Dois indivíduos da vala comum na Ilha Beacon. Ao contrário de sepultamentos anteriores escavados por arqueólogos, esses restos mortais não apresentam sinais de violência e provavelmente pertencem a sobreviventes de Batávia que morreram posteriormente por falta de comida ou água.
Resistência desesperada
Os arqueólogos também criaram um modelo fotogramétrico 3D de um edifício de pedra na ilha de Wallabi Ocidental — os restos de uma improvável resistência contra os amotinados. Um grupo de cerca de 20 soldados de Batávia havia sido desarmado e banido por Cornelisz para Wallabi Ocidental, a maior ilha do arquipélago de Houtman Abrolhos.
Os soldados tiveram a sorte de encontrar água e comida (na forma de cangurus-de-tammar, os primeiros marsupiais encontrados pelos europeus) e, mais tarde, atraíram sobreviventes que fugiam da Ilha Beacon, a cerca de oito quilômetros de distância. Os moradores de West Wallabi repeliram com sucesso dois ataques dos homens de Cornelisz.

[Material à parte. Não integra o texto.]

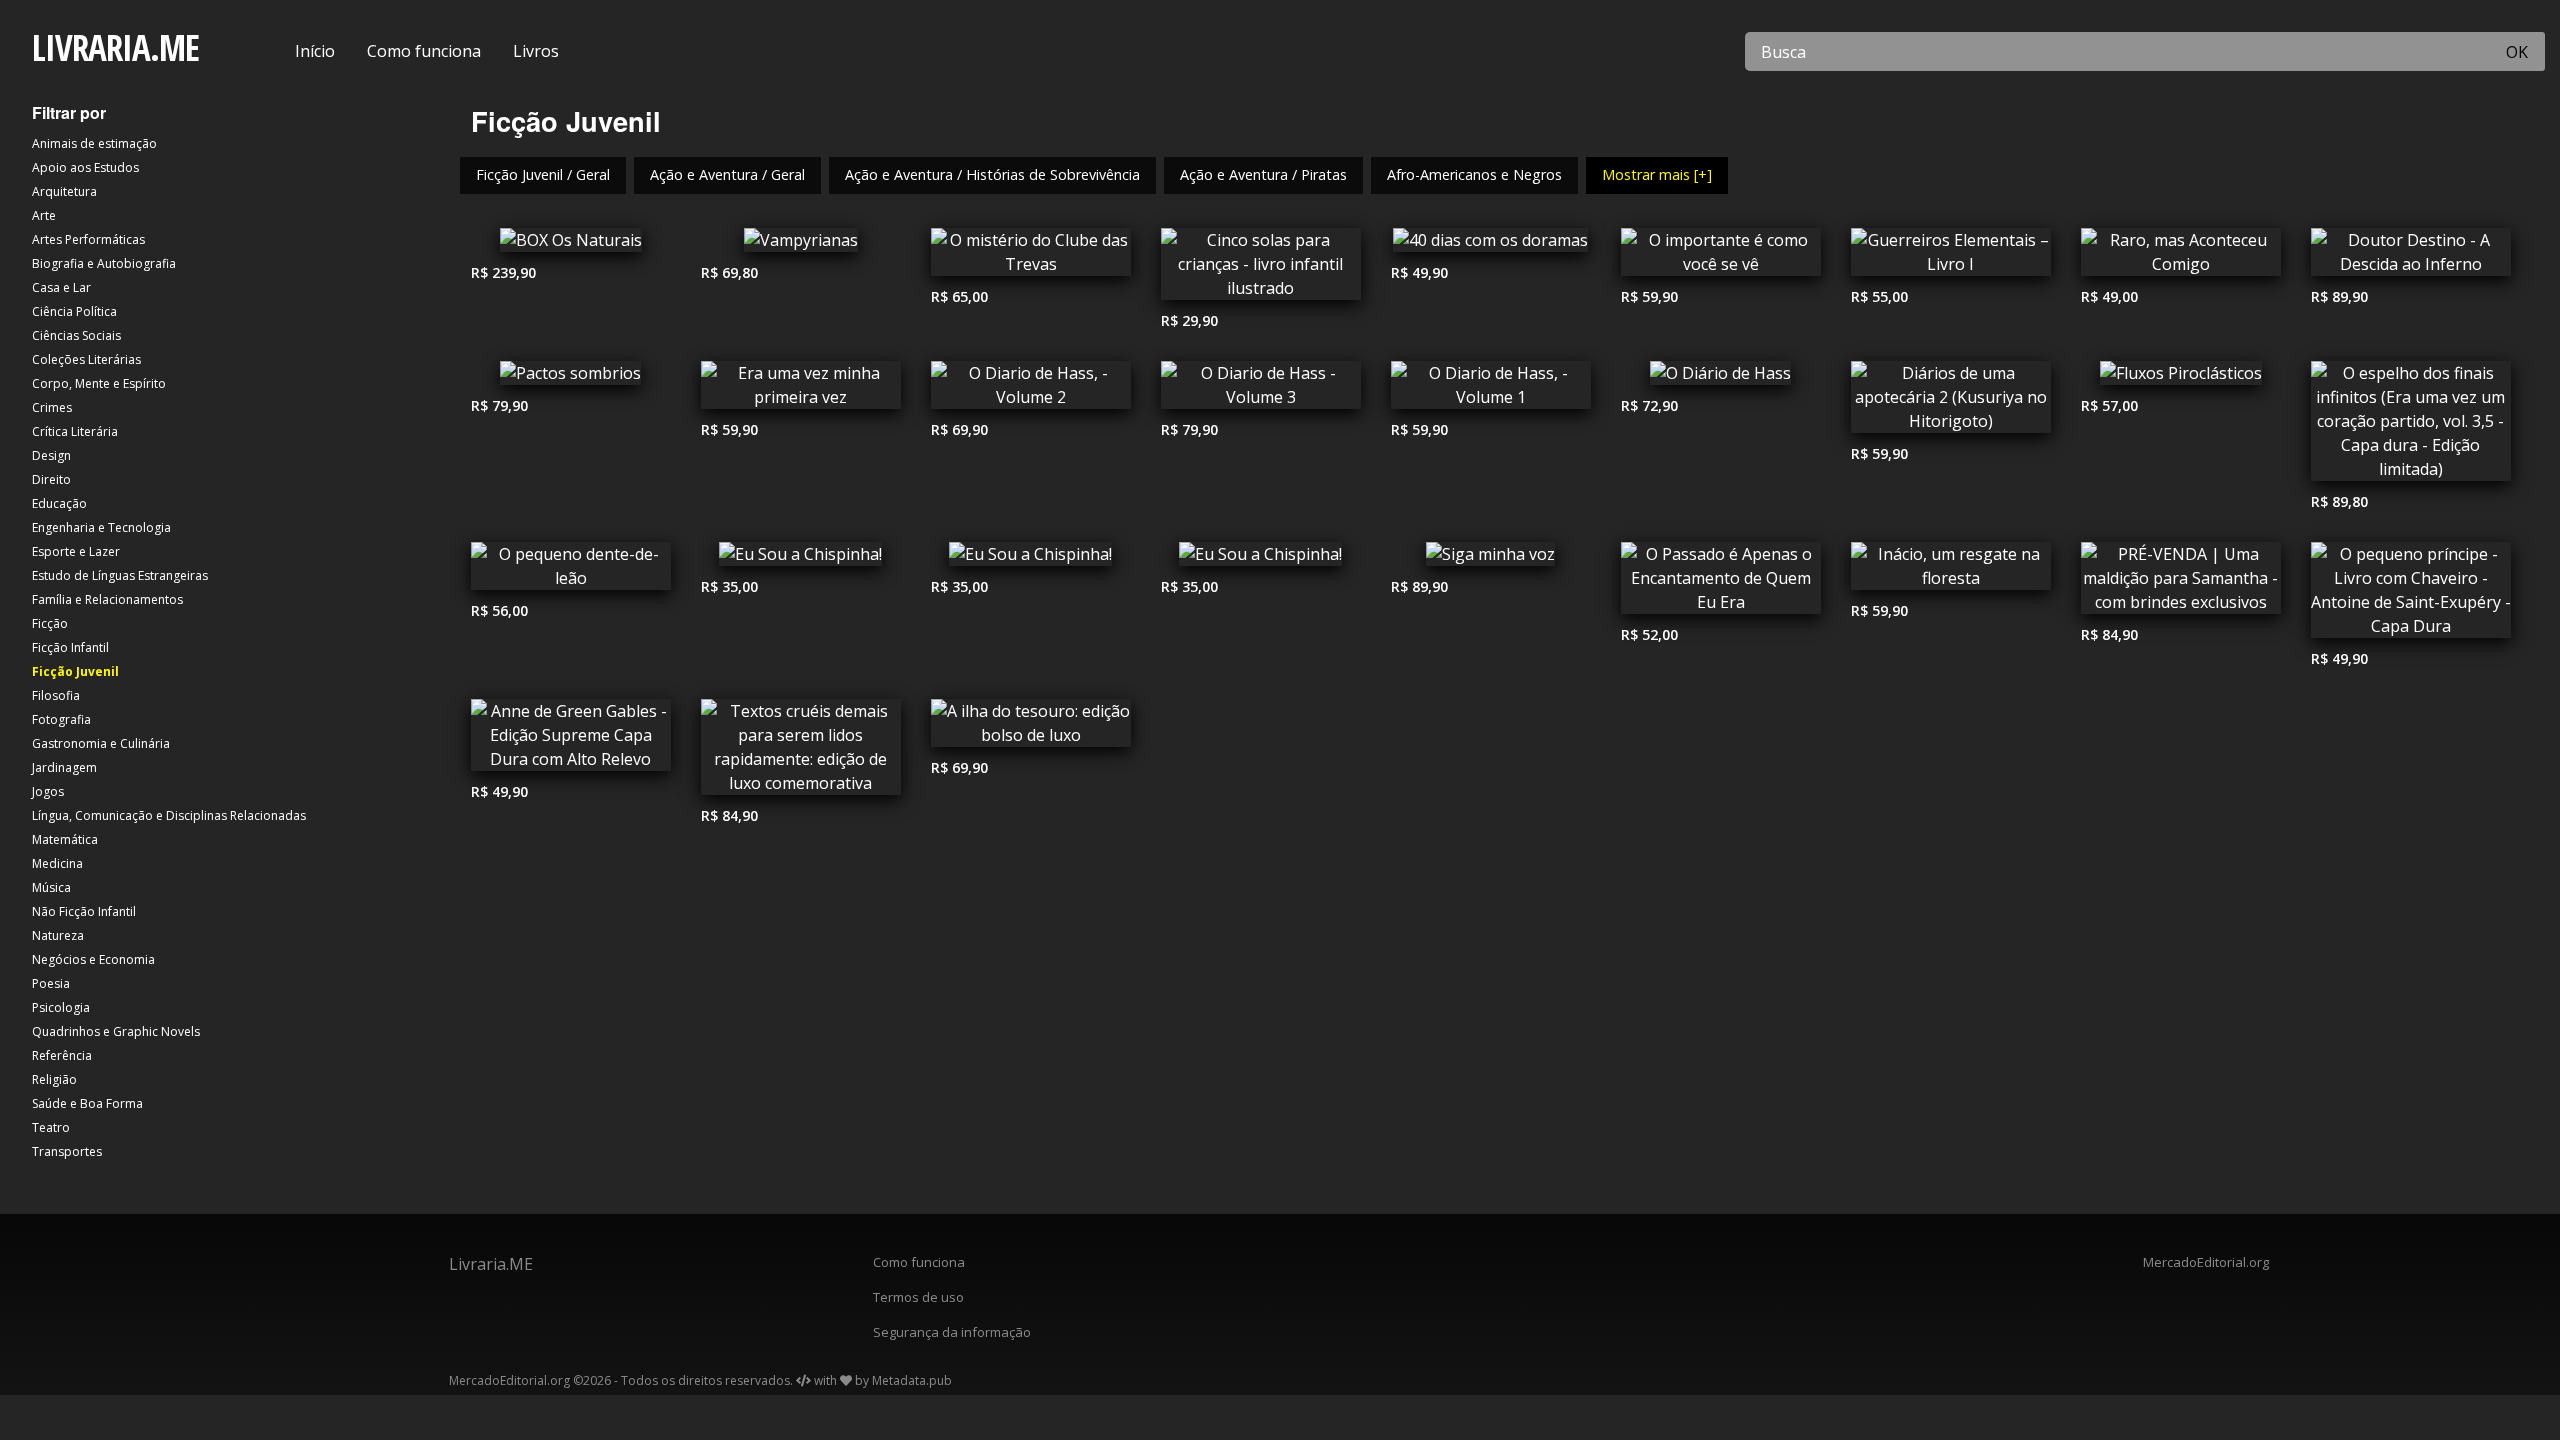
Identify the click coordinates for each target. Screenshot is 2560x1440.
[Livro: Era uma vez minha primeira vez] (801, 390)
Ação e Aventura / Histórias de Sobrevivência (992, 174)
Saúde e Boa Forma (87, 1103)
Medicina (57, 863)
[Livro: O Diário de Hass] (1721, 378)
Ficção (50, 623)
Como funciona (424, 51)
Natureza (58, 935)
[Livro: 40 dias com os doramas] (1491, 245)
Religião (54, 1079)
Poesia (51, 983)
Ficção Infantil (70, 647)
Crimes (52, 407)
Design (51, 455)
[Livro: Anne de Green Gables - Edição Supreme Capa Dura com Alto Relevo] (571, 740)
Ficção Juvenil (75, 671)
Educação (59, 503)
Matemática (65, 839)
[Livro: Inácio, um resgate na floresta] (1951, 571)
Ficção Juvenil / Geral (543, 174)
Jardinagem (64, 767)
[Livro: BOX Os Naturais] (571, 245)
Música (51, 887)
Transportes (67, 1151)
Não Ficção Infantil (84, 911)
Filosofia (56, 695)
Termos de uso (918, 1297)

De acordo com o comandante do navio, os soldados haviam “saído para se defender caso [os amotinados] viessem lutar contra eles e fizeram armas com aros e pregos, que foram amarrados a varas”.
Arqueólogos encontraram uma arma improvisada semelhante na vizinha Long Island: um porrete ou maça feita de chumbo dobrado, com furos para pregos salientes.
Outra descoberta feita em Long Island são os restos da forca onde Cornelisz e seus cúmplices foram enforcados. Segundo o relato do comandante, primeiro tiveram as mãos cortadas — uma punição comum na Holanda da época, relata Paterson.
Outros dois amotinados, considerados menos culpados, foram abandonados no continente australiano. Eles foram os primeiros europeus a se estabelecerem permanentemente na Austrália, mas o que aconteceu com eles é desconhecido.
A brutal história de Batávia é hoje reconhecida como um momento importante na história colonial inicial da Austrália e é até tema de uma ópera.
Hosty, do museu nacional, afirma que a história tem sido frequentemente defendida pelos australianos ocidentais, às vezes como uma alternativa às histórias das primeiras colônias penais no leste do vasto país.
Paterson acrescenta que isso demonstra que a história dos primeiros europeus na Austrália vai muito além das explorações do Capitão Cook na década de 1770. "Isso nos lembra que outras partes da história também são relevantes para a Austrália", afirma.